The other woman shrugged her shoulders.
“I didn’t think it would matter to the old man. I mean, he’s got so much wood, and his eyesight isn’t so good. I didn’t think he’d notice anything. And wood’s heavy, you know! I couldn’t carry it very far, so I had to take it from someone who was close by.”
Annika didn’t reply; she was thinking with considerable distaste of the Sperm Bucket making love in front of her open fire, with Gustav’s wood providing the burning backdrop.
Suddenly heavy footsteps came marching up the steps.
“Hello there!” said a spirited voice from the doorway.
“Marja!” said Ingela, getting to her feet.
A sturdy woman in a hat and padded coat virtually filled the doorway leading into the kitchen; the policewoman was just visible behind her.
“Ingela!” said the sturdy woman. “It’s been a long time! How are you?”
The women greeted each other with obvious pleasure.

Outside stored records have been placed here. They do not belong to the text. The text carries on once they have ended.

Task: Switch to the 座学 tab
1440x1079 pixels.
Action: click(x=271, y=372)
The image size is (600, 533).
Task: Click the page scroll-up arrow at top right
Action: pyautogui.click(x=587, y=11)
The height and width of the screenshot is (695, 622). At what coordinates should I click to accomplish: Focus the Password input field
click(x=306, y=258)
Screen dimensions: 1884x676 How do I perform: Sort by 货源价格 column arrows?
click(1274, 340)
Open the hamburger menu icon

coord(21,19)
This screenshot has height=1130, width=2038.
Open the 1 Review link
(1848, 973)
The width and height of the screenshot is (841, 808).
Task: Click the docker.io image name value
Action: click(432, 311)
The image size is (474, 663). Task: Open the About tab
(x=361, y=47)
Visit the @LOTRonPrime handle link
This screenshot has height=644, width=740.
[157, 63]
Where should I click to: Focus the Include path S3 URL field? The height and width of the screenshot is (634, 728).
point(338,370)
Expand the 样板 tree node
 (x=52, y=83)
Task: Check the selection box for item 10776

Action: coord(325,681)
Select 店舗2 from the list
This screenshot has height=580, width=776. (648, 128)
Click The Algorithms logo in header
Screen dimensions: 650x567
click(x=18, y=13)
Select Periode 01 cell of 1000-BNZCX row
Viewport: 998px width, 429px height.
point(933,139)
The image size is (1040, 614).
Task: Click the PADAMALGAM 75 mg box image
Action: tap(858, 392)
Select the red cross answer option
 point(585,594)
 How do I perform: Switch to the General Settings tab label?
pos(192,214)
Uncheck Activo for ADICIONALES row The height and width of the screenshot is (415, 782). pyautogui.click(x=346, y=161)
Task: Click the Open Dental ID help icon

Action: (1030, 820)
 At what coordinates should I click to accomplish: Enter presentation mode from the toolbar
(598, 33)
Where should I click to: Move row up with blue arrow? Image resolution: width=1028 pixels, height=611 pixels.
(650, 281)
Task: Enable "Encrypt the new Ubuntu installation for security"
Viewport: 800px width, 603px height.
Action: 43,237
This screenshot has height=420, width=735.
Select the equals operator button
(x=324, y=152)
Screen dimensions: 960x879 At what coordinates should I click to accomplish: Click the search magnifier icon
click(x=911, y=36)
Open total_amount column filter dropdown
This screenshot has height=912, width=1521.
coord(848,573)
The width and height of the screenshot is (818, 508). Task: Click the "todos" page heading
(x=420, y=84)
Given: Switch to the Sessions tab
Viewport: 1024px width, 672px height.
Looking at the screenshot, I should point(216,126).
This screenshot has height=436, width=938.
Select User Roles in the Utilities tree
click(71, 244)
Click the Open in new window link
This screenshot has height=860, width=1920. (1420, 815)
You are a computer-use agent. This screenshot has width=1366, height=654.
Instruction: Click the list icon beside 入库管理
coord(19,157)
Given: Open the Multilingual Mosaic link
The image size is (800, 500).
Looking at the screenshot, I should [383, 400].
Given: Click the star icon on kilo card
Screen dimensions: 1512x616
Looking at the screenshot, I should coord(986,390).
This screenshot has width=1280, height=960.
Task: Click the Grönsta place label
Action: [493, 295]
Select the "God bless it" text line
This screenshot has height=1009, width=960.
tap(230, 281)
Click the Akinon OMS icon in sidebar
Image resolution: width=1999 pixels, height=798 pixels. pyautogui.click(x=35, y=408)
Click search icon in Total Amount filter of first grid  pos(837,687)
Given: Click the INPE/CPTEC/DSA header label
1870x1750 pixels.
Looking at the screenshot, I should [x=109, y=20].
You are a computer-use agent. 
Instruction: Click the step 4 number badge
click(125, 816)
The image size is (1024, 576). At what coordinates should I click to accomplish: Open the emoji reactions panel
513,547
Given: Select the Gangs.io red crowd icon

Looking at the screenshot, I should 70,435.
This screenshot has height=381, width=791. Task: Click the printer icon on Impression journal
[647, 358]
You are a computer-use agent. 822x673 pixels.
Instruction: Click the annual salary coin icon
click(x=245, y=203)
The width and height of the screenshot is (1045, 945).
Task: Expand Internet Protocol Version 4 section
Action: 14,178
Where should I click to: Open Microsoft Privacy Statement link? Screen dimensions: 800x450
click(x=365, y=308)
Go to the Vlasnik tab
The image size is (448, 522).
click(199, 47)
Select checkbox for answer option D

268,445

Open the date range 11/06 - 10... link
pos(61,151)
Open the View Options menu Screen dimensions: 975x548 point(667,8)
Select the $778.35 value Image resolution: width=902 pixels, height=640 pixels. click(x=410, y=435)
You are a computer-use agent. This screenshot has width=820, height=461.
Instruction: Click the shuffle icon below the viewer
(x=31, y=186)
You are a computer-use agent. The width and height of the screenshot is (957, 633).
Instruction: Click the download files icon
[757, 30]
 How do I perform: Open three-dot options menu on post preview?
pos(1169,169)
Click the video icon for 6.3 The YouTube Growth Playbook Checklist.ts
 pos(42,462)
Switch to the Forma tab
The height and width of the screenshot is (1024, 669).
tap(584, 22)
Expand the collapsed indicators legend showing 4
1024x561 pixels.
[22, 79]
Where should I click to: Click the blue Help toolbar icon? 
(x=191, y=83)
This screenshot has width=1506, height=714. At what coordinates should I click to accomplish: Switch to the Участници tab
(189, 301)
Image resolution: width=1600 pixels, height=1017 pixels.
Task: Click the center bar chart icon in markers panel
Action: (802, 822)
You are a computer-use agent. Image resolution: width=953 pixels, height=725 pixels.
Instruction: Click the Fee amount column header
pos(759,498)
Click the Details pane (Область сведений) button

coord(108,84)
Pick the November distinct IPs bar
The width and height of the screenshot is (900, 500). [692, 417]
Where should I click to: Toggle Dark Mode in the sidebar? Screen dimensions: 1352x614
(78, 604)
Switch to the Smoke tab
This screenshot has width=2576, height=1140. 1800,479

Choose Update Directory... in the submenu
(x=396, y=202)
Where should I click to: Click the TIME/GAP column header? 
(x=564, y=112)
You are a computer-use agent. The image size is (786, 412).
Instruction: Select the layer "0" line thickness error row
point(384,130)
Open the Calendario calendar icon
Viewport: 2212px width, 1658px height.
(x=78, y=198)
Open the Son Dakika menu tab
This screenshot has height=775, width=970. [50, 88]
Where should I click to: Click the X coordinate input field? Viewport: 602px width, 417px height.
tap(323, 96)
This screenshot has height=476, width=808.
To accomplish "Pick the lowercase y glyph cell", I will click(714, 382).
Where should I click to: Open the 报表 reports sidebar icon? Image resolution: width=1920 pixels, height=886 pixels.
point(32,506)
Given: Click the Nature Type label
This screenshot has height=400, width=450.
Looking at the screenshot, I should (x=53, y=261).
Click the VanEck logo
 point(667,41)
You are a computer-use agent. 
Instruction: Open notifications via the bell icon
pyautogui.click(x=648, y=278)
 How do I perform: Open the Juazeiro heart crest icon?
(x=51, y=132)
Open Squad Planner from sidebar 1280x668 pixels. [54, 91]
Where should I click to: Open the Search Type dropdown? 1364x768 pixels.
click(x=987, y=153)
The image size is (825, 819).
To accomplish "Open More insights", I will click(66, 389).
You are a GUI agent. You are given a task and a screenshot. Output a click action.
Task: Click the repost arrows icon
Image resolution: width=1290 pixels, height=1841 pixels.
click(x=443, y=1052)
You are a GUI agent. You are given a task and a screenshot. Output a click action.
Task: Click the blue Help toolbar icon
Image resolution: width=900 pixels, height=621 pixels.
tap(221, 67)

“Marja used to run the home-care service in Hälleforsnäs,” Ingela explained when Annika had shaken hands with the woman.
“I know, we’ve met,” said Annika.
Marja, who was now working for social services, looked around the kitchen.
“So,” she said, “this is how he’s living, is it? I see ...”
“His name is Gustav,” said Annika.
“I know, I know,” said Marja, walking over and opening the larder door. “I didn’t know there were people up here who still lived like this.”